Keywords: bedwetting, daytime/nighttime enuresis, urinary retention, constipation, fecal incontinence

INTRODUCTION

Nocturnal enuresis or ‘bedwetting’ syndrome represents an important percentage of the daily consultation of the pediatrician/pediatric urologist. An estimated 15–20% of children at 5 years of age wet the bed [1]. Little is known about the pathophysiology or how to treat it [1], other than it may be a genetic and heterogeneous disorder [2, 3, 4]. Different specialties consider the topic from their own viewpoint, particularly psychologists and psychiatrists who see the problem as a behaviour disorder.

The Standardization Committee of the International Society for Pediatric Continence [5] specifically avoided pathogenesis and treatment in its 2016 publication. The committee separated day and night incontinence thus: “Intermittent incontinence that occurs while awake is termed daytime incontinence. When intermittent incontinence occurs exclusively during sleeping periods, it is termed enuresis”; and “Symptoms are classified according to their relation to the storage and/or voiding phase of bladder function, but terminology used for lower urinary tract (LUT) symptoms will focus on descriptive rather than quantitative language.”

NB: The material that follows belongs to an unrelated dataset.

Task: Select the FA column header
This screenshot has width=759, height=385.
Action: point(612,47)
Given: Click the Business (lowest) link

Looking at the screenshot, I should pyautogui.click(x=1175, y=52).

Another vision and the basis of this paper, is the 1990 Integral Theory of Female Urinary Incontinence which states that bladder incontinence is a consequence of lax suspensory ligaments due to collagen changes therein [6]; symptom control is by three involuntary directional muscle forces which act against pubourethral and uterosacral/cardinal ligaments (CL/USL) to close urethral and anal tubes, Figure 1, Video 1; to open them for micturition by selective relaxation of a forward muscle, (arrow, Figure 2), and control of the micturition reflex by a central and peripheral neurological feedback system [7], Figure 2. In this context, ‘overactive bladder’ (OAB) is mainly an uncontrolled activation of the micturition reflex [8] expressed as urge incontinence during the day and nocturia at night. If ligaments are loose, the directional muscles which contract against them weaken; the muscles can no longer stretch the organs sufficiently to support the hydrostatic pressure of the urine (and feces) acting on the stretch receptors ‘N’, Figure 2; ‘N’ fire off afferents to the cortex at a lower bladder volume; if central control of the afferents (white arrow, Figure 2) cannot stem the afferent flow, the micturition or defecation reflexes are activated and the adult (and child) perceives this as an urge to empty the bladder (or bowel) during the day; at night, nocturia. A fundamental aspect of pelvic symptoms is the ‘iceberg phenomenon’ [9] where there is one main presenting symptom, in this work, nocturnal enuresis; the other symptoms such as daytime wetting, constipation, bladder emptying problems are ‘below the surface’ and have to be specifically sought out by direct questioning.

Figure 1.

Figure 1

Three directional muscle actions pull against pubourethral (PUL) and uterosacral (USL) suspensory ligaments. Broken lines represent bony vertical and horizontal co-ordinates . Radioactive dye has been inserted into the bladder ‘B’, vagina ‘V’, rectum ‘R’ and levator plate ‘LP’.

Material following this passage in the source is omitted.